_PROBLEM_. Output only the entries, exactly as given, without the pictures.

Records from a data collection
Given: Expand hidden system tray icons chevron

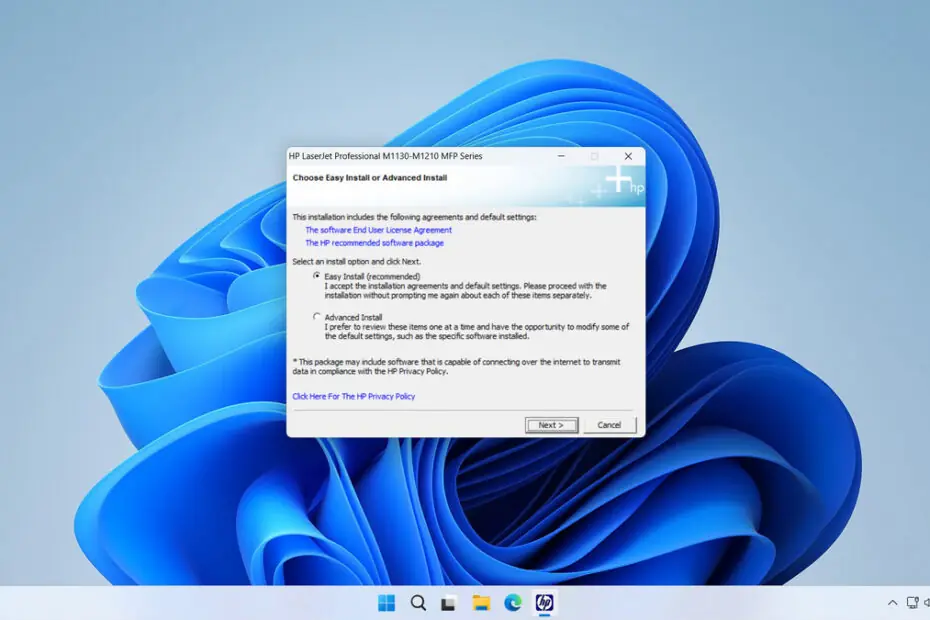Looking at the screenshot, I should coord(892,602).
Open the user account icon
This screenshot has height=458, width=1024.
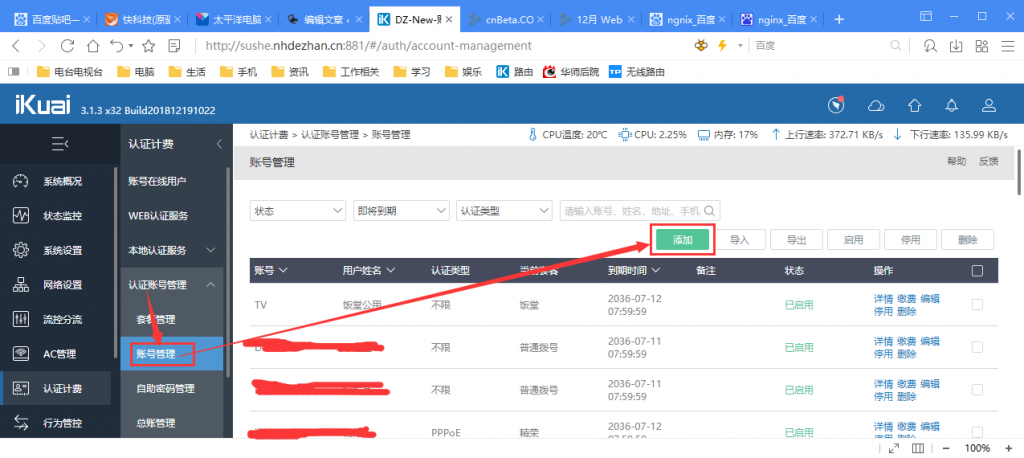[x=989, y=106]
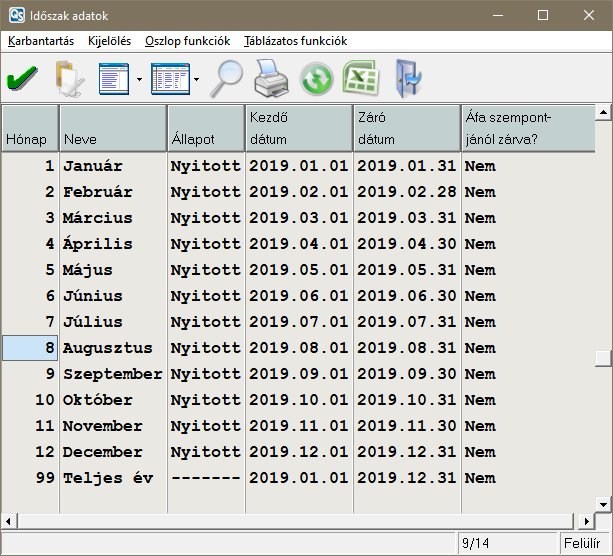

_EXPECTED ANSWER_.
Given: Expand hidden system tray icons chevron

Looking at the screenshot, I should coord(892,602).
Open the user account icon
This screenshot has height=458, width=1024.
[x=989, y=106]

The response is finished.